I hope Iwanttoleavemybody is okay…


Some freak gave somebody at my work, we’ll call her Melissa, an egg-shaped wrapped present. She had no idea where it came from.

A week ago to the day, the store at its worst day ever, bar none. Not saleswise, though I don’t think that part was too good either, but… I’ll explain.


About halfway through the day, a gentleman of a certain stereotypical persuasion (the bloodshot eyes screamed ‘say no to crack’) showed us a photograph on his somewhat expensive-looking flipphone, of this year’s “Hokey Pokey Elmo” sitting on a competitor’s shelf, with the price tag nice and obvious at the bottom…

We couldn’t meet the price displayed by rule (most of the world requires a printed advert page to do that) so he wanted his money back, and handy enough, he had his doll along to return it. He didn’t have his receipt, though.

He wasn’t happy that he was suddenly inelligible for a cash refund. Most folks, once they learn that they need the reciept to get cash, if they really want cash, they take their doll and go home to look for the receipt. (Or they proceed to the next branch of the store, or just try a WalMart or something, to see if they can get cash out of them. Not my problem.)

We had the boss help him when he was through, and as they were transacting at the counter, a lady bumped me casually:

“That guy’s a jerk,” she said.

I shrugged and nodded.

“No, I’m saying, he shoved me as he went by and he was being an asshole pushing everybody around,” she added.

“Are you okay!? I’m really sorry,” I said, just to make sure this wasn’t a law suit in progress.

“I’m fine,” she said, “I’m just saying, he’s a jerk.”

“Okay,” I said.

He was next informed by the boss that he was going to get credit in the amount of the sale that had been over a certain weekend after Thanksgiving. Long story made a little shorter, instead of taking his doll and going home on that news, he elected a loud trip to the brig, and a lifetime ban from our shopping mall, accompanied by a tirade of death threats and calls on his filpphone.

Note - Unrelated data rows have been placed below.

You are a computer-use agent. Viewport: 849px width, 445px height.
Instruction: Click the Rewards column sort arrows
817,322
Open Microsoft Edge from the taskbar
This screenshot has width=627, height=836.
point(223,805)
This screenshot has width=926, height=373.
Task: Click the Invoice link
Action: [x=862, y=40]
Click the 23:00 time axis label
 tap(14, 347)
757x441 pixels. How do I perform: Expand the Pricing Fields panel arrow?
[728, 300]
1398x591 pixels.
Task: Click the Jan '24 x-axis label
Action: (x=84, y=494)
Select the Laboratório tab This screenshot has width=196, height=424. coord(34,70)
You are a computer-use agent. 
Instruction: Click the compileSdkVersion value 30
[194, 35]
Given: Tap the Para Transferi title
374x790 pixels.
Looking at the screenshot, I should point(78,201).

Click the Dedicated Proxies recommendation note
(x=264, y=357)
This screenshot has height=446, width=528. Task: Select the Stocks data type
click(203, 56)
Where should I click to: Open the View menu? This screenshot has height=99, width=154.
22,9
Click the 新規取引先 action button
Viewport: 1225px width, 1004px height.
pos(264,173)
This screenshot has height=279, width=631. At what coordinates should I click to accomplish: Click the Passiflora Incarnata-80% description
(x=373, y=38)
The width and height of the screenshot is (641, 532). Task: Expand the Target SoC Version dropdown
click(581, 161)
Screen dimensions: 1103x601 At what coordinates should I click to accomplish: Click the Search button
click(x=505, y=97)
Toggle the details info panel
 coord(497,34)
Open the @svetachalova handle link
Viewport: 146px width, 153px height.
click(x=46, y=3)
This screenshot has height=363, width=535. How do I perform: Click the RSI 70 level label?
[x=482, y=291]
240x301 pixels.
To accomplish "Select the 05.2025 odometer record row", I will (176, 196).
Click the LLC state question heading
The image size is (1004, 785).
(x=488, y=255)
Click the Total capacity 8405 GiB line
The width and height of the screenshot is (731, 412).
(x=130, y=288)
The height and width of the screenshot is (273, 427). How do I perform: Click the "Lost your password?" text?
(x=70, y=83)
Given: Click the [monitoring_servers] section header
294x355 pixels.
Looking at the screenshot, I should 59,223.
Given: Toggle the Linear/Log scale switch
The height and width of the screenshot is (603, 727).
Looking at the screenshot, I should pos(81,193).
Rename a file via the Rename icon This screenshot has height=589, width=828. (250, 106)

This episode accorded us the right to police escort from the mall, which some of us accepted.

I’m not finished yet.

That night, every female employee had her purse robbed by closing time.

I unfortunately don’t know the whole story on that part of the night, because by then I had already gone home, just that the police were phoned, everyone was searched, and a report was filed. Oh, and we never saw a certain employee again after that.

Okay, a week later…


Melissa, having had a front row seat at that strange man’s rant a week before, and having had her purse lightened of all its cash shortly thereafter, was given a strange egg-shaped wrapped gift from a complete stranger whom she had never met before. He walked out of the store immediately after giving it to her.

Perhaps it was filled with the aforementioned’s razorbladed revenge on us.

I doubted that, but then again, every time I think I’ve seen everything, something else happens…

Melissa left her present in the back, still wrapped, and one of the other guys started to open it. It was a pair of plaster-of-paris halves, rubber banded together. He was done at that point, fearing the razorblades from before, or some kind of bomb, or maybe some Anthrax powder. He asked me to do the honors of taking the rubber bands off.

I had no such fears. The ugliest pranks a stranger ever pulled in my store are 1) a small fire in the trash and 2) a sulfurous stink bomb. I was thinking at worst it would be number 2, so I put it in the bathroom, where things stink all the time, and pulled the rubber bands off it near the trash in case I needed to let go of it abruptly.

The halves came apart easily, and inside it was… straps. Bra straps.

A complete stranger went through the trouble of molding plaster-of-paris into the shape of brassiere cups to either make fun of, or otherwise remedy, her … um… endowment.

She’s been a very good sport about it, and we hang it on the storeroom wall as a trophy.

Thank you all for your comments.

Mister_Green: I kinda half like it and half don’t, I just thought the line about God giving me a middle finger sounded good when I was saying it about… um… somebody. The misunderstanding that caused it has since been at least temporarily cleared.

Londo: I want to think that Pac-Man was the first of its kind; every now and then something happens that makes people otherwise not enclined say, “Wow, video/computer games aren’t all wasteful crap.” and Tetris was indeed one of them. I’ve seen similar results to differing extents with Puzzle Bobble/Bust a Move and Dance-Dance Revolution. For their abstraction, those games are ‘perfect’ in the sense that they can get just about anyone to play them and like it, at least for a while.

As I said last time, things are kinda busy around here, but at least it means that when I get around to it I’ll have more stories to tell. See you all next time.


2 thoughts on “

  1. Yes I’m still alive(just), sorry for the confusion, just felt like starting afresh.  what revenge!  a confusing plaster bra, genius…people do some weird shit.


  2. Wow, thank you. This was the oddest set of stories I’ve heard in a while. Any thoughts that all events were perhaps related? Just wondering, I’m in conspiracy theory mode.